Skip to content

Basic extraction configuration

Introduction

Project models can identify and extract the mentions of the taxonomy concepts from documents.

Use the Extraction tab of the Edit concept panel its toolbar to change the basic extraction settings for a concept.

The initial value of some of these settings for new concepts is determined by project's extraction settings which in turn derive from the choices made during project creation.

More advanced settings can be managed in the Advanced extraction tab.

Toggle extraction

Use the Extraction toggle on the panel toolbar to turn extraction on and off.
If extraction is disabled, the concept label in the taxonomy tree is stricken through.

Co-occurrence constraints

You can specify terms that must or must not co-occur with mentions of the concept to extract inside the extraction context.
For example, you may want the concept of chair to be extracted only if the term president is not also present in the same paragraph.
Under MANDATORY CONTEXT TERMS and FORBIDDEN CONTEXT TERMS you can put terms that, respectively, must be present or must not be present in the context for the extraction to take place.

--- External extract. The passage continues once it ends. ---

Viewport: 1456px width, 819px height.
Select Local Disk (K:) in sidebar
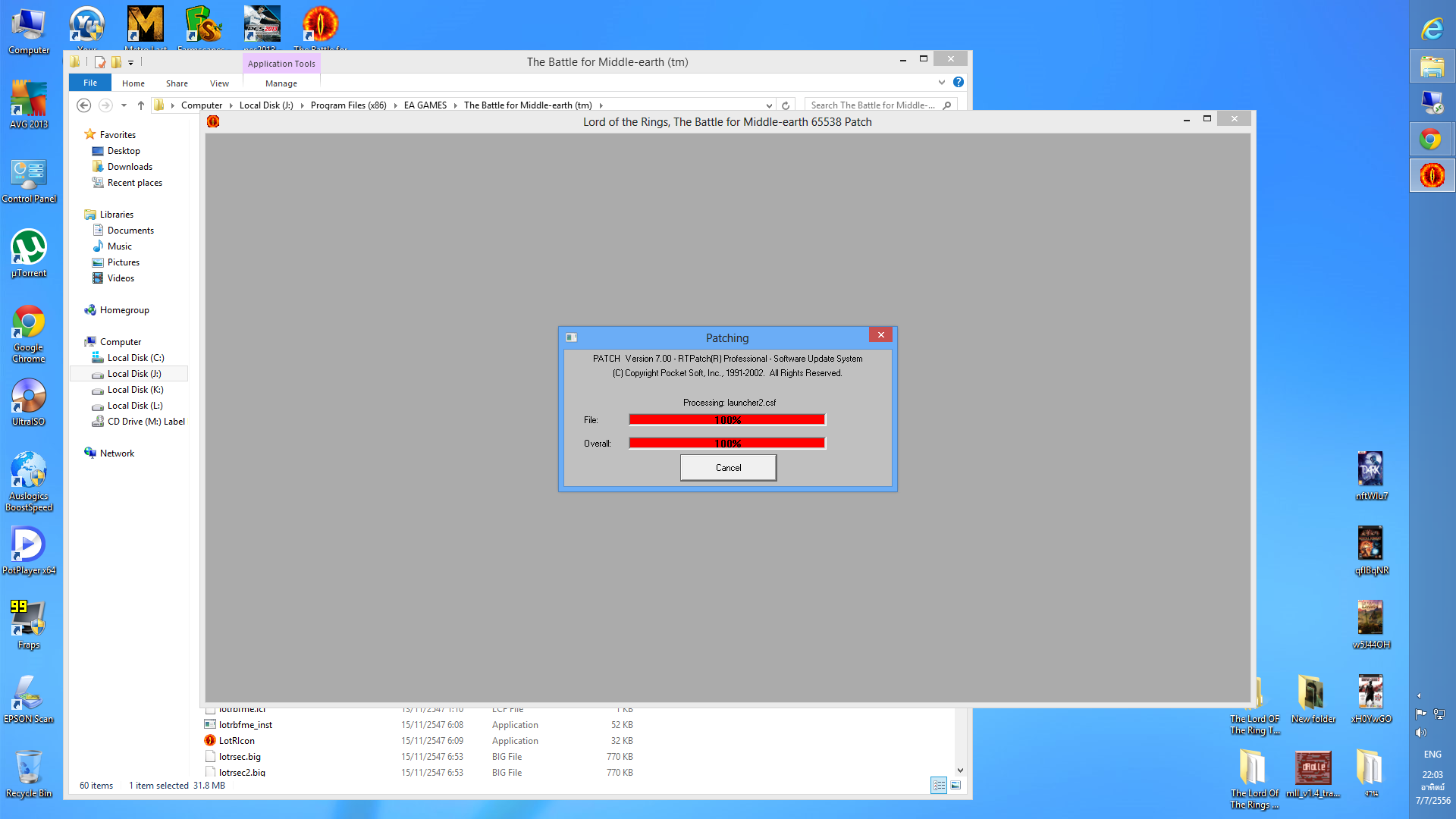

  • To add a term, select the plus button below the column header, type the term and press Enter.
  • To edit a term, select it and change it.
  • To delete a term, hover over it and select the X icon .

Forbidden forms

In case of extraction with semantic or base form methods, the model extracts all the inflected forms of the concept labels.
If you want some forms to be ignored, add them to the FORBIDDEN FORMS column.

  • To add a form, select the plus button below the column header, type the form and press Enter.
  • To edit a term, select it and change it.
  • To delete a form, hover over it and select the X icon .